*** Opening PROVIDED ENTRIES ***

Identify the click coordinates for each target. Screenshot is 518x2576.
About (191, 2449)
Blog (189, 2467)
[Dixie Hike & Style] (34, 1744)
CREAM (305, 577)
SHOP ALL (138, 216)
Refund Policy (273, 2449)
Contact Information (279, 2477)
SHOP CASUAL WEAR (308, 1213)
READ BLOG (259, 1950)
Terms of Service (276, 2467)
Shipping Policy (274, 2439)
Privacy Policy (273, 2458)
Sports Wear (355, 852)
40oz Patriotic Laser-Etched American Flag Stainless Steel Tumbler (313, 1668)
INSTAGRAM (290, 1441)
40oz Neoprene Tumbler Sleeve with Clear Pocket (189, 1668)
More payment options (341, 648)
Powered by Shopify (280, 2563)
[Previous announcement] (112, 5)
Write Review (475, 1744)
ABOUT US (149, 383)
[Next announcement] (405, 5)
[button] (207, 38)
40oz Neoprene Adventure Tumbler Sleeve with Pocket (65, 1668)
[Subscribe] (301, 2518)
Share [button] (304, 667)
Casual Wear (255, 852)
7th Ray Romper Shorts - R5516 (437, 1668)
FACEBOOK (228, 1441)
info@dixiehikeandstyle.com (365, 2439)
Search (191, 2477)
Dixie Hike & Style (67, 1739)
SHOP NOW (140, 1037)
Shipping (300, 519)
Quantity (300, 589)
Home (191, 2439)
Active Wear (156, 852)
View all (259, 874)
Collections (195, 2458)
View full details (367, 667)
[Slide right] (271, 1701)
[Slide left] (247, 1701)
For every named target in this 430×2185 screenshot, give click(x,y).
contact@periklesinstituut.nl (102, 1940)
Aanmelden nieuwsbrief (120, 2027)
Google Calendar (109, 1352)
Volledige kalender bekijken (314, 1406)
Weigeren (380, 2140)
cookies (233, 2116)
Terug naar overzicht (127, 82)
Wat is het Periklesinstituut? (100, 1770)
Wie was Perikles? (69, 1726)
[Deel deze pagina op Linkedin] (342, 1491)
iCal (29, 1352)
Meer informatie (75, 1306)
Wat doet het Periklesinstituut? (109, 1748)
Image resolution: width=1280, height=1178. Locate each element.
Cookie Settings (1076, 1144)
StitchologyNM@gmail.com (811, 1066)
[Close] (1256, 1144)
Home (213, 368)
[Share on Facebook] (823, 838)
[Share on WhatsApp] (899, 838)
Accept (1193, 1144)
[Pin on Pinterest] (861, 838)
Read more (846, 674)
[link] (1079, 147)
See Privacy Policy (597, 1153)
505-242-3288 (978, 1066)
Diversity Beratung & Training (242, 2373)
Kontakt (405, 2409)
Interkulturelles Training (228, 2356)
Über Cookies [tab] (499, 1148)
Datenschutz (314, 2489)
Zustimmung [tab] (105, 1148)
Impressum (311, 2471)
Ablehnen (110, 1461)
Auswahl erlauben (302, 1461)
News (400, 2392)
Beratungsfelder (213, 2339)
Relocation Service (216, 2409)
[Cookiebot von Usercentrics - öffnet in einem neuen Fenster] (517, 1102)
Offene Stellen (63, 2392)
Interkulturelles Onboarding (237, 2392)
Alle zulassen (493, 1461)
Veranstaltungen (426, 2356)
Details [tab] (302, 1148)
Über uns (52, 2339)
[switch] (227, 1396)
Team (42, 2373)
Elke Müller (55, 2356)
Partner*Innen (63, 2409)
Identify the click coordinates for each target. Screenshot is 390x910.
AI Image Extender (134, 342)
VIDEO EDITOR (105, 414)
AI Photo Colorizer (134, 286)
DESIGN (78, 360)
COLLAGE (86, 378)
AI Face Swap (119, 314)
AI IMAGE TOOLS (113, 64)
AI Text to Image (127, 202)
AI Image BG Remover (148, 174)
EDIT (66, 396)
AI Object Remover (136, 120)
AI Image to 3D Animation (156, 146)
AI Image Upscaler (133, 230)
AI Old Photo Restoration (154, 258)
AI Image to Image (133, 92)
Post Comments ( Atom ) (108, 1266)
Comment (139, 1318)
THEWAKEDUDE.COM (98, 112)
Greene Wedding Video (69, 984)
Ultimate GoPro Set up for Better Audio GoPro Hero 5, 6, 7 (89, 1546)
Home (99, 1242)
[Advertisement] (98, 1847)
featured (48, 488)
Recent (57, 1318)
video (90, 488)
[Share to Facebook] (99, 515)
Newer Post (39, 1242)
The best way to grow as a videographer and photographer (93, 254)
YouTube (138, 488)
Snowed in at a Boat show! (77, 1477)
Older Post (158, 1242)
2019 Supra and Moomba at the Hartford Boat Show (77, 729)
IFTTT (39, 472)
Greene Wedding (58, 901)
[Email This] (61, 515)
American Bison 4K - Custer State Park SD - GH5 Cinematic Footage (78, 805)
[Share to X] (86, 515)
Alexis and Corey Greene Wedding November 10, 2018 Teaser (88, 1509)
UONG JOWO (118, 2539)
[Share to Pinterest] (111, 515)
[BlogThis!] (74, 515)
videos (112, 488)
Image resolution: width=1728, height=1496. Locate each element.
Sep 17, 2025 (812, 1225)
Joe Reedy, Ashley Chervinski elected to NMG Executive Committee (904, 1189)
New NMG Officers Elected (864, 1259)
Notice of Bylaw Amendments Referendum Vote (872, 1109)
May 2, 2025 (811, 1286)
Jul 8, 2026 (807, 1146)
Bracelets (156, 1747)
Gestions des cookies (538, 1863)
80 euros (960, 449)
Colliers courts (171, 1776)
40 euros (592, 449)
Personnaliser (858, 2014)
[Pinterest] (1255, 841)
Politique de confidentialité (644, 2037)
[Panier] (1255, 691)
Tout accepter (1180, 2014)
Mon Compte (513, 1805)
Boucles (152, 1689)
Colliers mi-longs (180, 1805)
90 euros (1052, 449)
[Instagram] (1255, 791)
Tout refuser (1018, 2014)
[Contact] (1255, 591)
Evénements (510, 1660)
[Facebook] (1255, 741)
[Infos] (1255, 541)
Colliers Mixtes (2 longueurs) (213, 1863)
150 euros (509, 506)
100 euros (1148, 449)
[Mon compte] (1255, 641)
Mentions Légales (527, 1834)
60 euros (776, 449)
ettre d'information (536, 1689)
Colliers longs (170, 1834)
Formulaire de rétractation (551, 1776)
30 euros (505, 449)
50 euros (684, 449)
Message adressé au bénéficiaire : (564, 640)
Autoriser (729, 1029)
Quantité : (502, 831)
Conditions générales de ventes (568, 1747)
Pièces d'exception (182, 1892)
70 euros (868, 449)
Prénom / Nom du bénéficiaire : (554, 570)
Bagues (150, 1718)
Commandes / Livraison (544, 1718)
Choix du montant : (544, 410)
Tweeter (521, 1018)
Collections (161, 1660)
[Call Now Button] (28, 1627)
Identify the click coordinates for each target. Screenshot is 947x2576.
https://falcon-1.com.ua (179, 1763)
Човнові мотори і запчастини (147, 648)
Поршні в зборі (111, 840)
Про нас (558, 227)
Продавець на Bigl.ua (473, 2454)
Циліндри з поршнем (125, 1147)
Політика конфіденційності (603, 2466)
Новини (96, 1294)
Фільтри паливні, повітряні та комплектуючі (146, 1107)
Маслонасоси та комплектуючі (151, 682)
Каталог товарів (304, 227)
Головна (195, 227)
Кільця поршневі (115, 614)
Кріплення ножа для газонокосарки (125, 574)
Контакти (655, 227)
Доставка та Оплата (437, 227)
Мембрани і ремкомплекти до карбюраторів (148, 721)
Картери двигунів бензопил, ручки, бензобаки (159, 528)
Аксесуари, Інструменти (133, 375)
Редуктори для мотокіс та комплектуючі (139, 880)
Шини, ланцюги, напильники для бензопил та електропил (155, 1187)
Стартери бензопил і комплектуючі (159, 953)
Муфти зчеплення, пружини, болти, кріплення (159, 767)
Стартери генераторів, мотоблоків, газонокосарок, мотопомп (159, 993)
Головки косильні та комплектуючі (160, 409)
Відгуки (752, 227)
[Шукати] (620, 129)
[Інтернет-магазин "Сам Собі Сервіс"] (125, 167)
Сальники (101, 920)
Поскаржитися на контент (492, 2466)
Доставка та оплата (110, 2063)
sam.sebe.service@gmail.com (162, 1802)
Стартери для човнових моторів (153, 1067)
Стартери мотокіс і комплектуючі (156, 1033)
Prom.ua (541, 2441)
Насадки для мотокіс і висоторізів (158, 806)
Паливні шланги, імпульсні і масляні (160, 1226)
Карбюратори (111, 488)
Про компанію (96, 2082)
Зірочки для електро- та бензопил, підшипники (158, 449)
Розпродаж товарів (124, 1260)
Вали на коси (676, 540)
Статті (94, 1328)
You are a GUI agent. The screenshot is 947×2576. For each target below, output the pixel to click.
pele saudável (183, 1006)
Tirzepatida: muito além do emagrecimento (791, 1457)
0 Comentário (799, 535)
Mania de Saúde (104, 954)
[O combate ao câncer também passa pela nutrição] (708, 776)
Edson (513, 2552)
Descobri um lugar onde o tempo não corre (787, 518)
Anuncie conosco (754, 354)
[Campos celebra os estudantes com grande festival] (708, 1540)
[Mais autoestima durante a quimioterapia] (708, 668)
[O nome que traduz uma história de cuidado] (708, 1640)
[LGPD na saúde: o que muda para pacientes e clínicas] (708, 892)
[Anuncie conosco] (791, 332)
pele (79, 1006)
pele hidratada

*** Closing PROVIDED ENTRIES ***

TASK REQUIREMENTS: Tallying every line that holds the string "Post", report the total for the records and nothing else.

ANSWER TO THE EXERCISE: 3